Une réunion ordinaire du Conseil des ministres est prévue jeudi.
Le gouvernement libanais a échoué mardi à trouver une issue à la crise des ordures, à l'origine de manifestations organisées le weekend dernier pour dénoncer son incurie et appeler à sa démission.
A l'issue d'une réunion de cinq heures, les ministres ont annulé les
adjudications annoncées la veille pour la gestion des déchets en raison de leur
prix élevé et renvoyé le dossier à une commission ministérielle.
Ce retard risque d'exacerber la colère de la population excédée, outre par
la crise des ordures, par la corruption endémique, le délabrement des services
publics -coupures d'électricité, pénuries d'eau-, l'insécurité et le blocage
politique qui empêche depuis plus d'un an l'élection d'un président de la
République.
Pour montrer leur détermination à maintenir coûte que coûte leurs
revendications, quelques centaines de manifestants se sont aussitôt rassemblés, place Riad el-Solh, à Beyrouth.
Des blocs de béton posés lundi sur ordre du ministre de l'Intérieur Nouhad
Machnouk, après deux jours de manifestations qui avaient dégénéré, ont été
retirés à la demande du Premier ministre Tammam Salam, les militants dénonçant
un "mur de la honte".
"Nous appelons le peuple libanais à participer aux mouvements spontanés
place Riad el-Solh pour protester contre le pouvoir politique qui a ignoré
toutes les revendications sociales et continue dans son entêtement", a affirmé
sur Facebook la campagne "Vous puez" lancée par la société civile et à
l'origine du mouvement de protestation.
"Tout cela en préparation à samedi", a-t-elle ajouté en allusion à la manifestation à laquelle la campagne a appelé ce jour-ci.
'Règne des gangs'
Sur cette place, devenue l'épicentre de l'agitation contre l'incurie gouvernementale, les gens affichaient leurs rancoeurs et leurs espoirs. "Les
gens émigrent, ici il n'y a pas de travail, pas de vie possible, c'est le règne
des gangs et de la mafia mais leur fin approche", a affirmé à la télévision
l'un des manifestants.
"Quelque chose va changer, il est temps que les députés et les ministres
émigrent", a lancé un autre. Samedi et dimanche, des milliers de personnes étaient descendues dans les rues à Beyrouth pour exprimer leur ras-le-bol, les rassemblements se terminant par des heurts qui ont fait des dizaines de blessés dans les camps des forces de sécurité et des manifestants.
Les protestations à l'appel de "Vous puez" ont été organisées après que des
montagnes d'ordures se sont amassées à Beyrouth à l'expiration des précédents contrats pour leur collecte en juillet.
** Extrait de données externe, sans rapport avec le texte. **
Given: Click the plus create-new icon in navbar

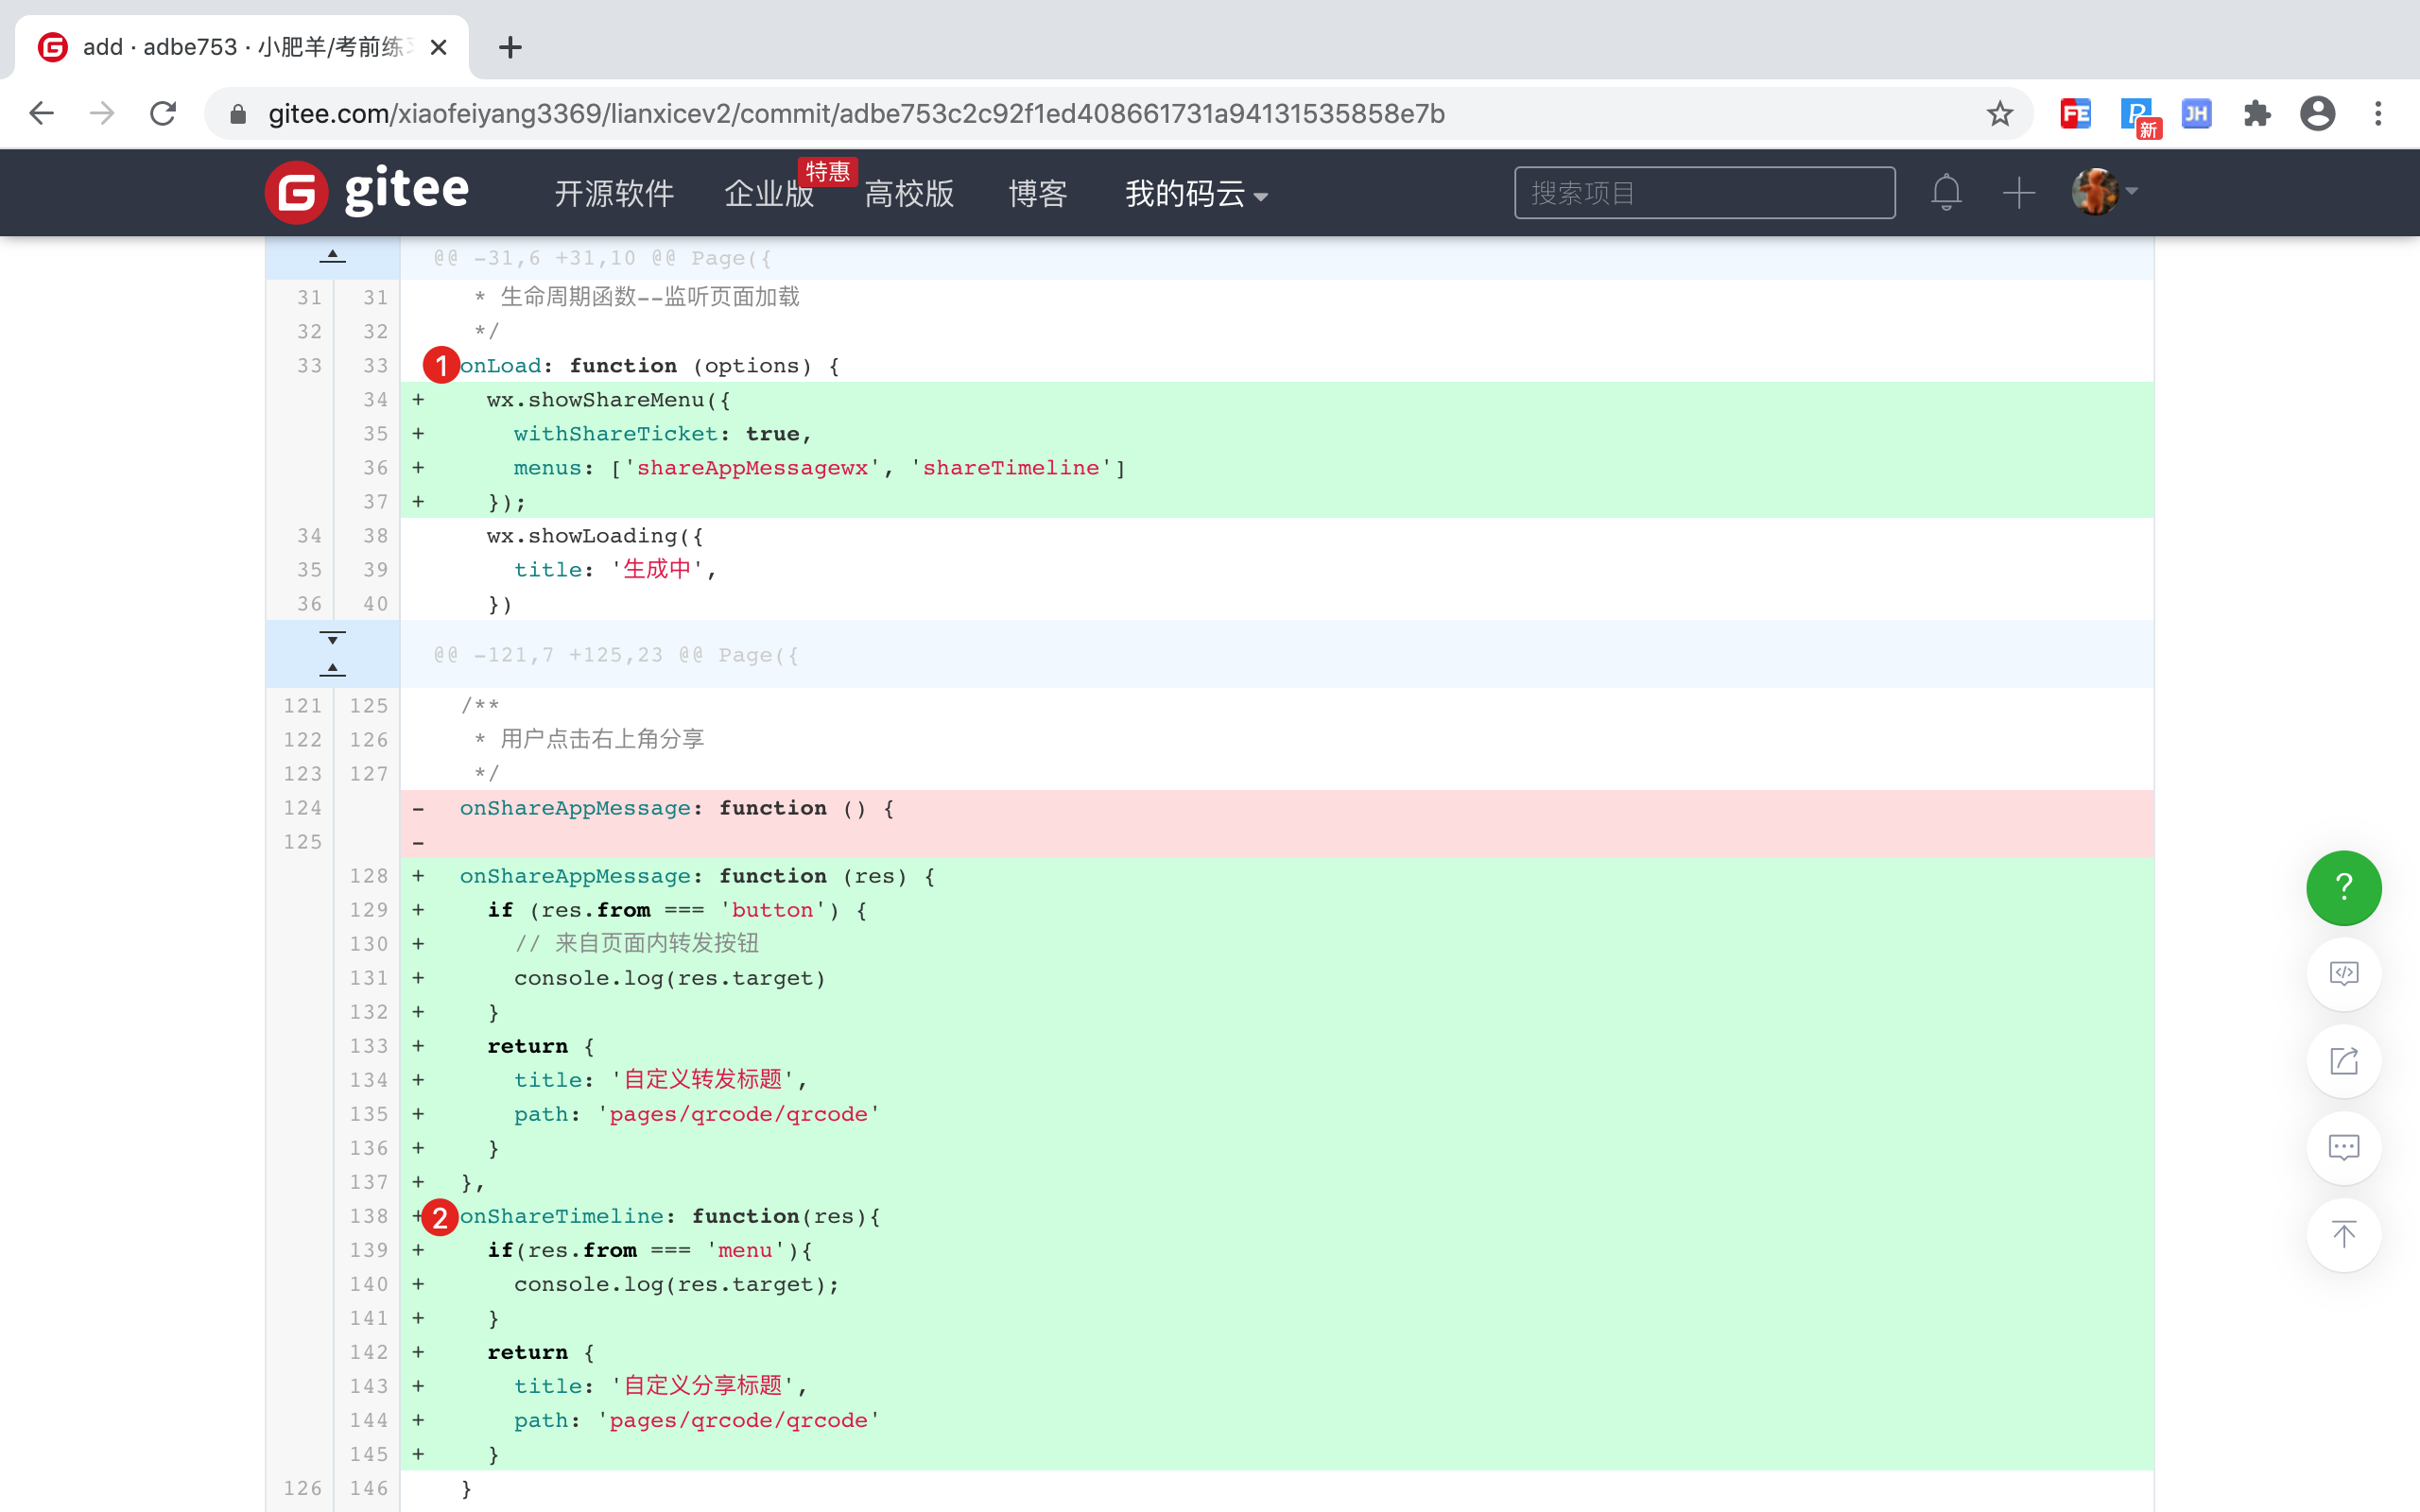Looking at the screenshot, I should pos(2018,192).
Plus d'un mois après, les revendications dépassent largement le cadre d'un
problème sanitaire pour se focaliser sur le dysfonctionnement de l'Etat.
Le Premier ministre a lui même mis en garde contre un vide gouvernemental
si une solution n'était pas trouvée cette semaine à la crise des déchets.
Réunion du cabinet jeudi
Une réunion ordinaire du Conseil des ministres est prévue jeudi. Témoignant de la paralysie du gouvernement miné par les disputes politiques et les rivalités, six ministres du bloc du Hezbollah et les ministres du Courant patriotique Libre se sont retirés de la réunion au milieu des débats.
L'annonce du nom des compagnies choisies pour ramasser les ordures dans les
six régions du pays avait été dénoncée par les manifestants pour qui les
entreprises choisies sont liées à des politiciens et demandent des prix plus
exorbitants que les précédents contrats.
Au delà, le coeur du problème reste de remplacer la décharge de Naamé, au
sud de Beyrouth, fermée le 17 juillet.
En l'absence de nouveaux sites et de solutions alternatives, les ordures
s'étaient empilées dans les rues en pleine période de grosses chaleurs. Jusqu'à
ce que les municipalités trouvent des solutions provisoires en jetant les
déchets dans des terrains vagues, des lits de rivières ou même des vallées.
Selon les médias, même si une solution est trouvée, il faudra six mois pour
aménager un terrain et trier les déchets avant de les ramasser.
"Il y a une bataille principale, celle des ordures mais nous menons une
bataille générale contre la classe politique corrompue", a résumé Marwan
Maalouf, l'un des militants de la campagne "Vous puez".
Pour les experts, ces protestations reflètent la frustration de la
population contre une élite politique qui s'estime intouchable et agit en toute
impunité.
Outre la vacance de la présidence, le pays est privé de législatives depuis
2009, le Parlement ayant prorogé lui-même son mandat à deux reprises.